II. THAT GOD ACCOMPANIES OUR BEREAVEMENTS WITH CONSOLATION AND SUPPORT. How much is still left to us of good. All is not lost. Has it not often happened in the case of the afflicted that "their latter end," like that of Job, has been "much more than their beginning"? In all this there is something that is well fitted to inspire us with patience and contentment. Whatever we suffer is much less, and whatever we enjoy is much more, than we deserve. But He gives us consolation and support of a spiritual kind, far more precious and far more efficacious still. The Bible, prayer, ere.

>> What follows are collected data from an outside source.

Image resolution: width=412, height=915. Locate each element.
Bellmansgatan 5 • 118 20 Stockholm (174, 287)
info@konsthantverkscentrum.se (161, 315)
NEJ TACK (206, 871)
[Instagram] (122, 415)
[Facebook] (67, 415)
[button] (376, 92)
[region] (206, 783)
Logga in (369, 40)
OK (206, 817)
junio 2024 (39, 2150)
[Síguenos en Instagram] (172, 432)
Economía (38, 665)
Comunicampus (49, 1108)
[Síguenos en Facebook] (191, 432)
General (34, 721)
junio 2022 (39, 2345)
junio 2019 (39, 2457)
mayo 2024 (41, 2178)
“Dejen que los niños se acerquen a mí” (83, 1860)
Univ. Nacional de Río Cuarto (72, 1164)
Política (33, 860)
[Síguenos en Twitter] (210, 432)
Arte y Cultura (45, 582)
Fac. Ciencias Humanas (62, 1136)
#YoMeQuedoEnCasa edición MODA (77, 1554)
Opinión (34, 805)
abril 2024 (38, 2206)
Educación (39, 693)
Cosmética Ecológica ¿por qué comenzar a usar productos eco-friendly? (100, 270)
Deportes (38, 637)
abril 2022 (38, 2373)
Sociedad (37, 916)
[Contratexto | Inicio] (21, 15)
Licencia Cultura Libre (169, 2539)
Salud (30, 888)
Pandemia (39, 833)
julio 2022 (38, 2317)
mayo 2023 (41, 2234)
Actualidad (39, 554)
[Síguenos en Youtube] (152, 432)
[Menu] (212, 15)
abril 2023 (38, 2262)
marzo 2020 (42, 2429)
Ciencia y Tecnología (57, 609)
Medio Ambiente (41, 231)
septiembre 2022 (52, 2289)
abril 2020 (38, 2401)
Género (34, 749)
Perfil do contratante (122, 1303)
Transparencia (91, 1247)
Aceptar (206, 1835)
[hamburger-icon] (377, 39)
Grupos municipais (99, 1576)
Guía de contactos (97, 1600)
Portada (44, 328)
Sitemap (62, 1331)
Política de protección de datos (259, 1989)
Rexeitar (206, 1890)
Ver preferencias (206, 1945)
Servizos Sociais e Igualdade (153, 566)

III. In the third place, we should be resigned to the will of God when He afflicts us, because AFFLICTION IS FOR OUR GOOD. To mere worldly persons there is nothing good but that which gives them much pleasure. But to true Christians that, and that alone, is good, whatever it may be, which promotes their spiritual and immortal interests; which tends to make them wiser and better. There is still another consideration by which we ought to be influenced when involved in affliction.

IV. God who sends it is entitled to our patient acquiescence, our cheerful submission, BECAUSE AT THE VERY TIME THAT WE ARE SUFFERING UNDER HIS HAND, HE HAS IN RESERVE, AND IS PREPARING FOR US, THE HAPPINESS OF HEAVEN AND IMMORTALITY.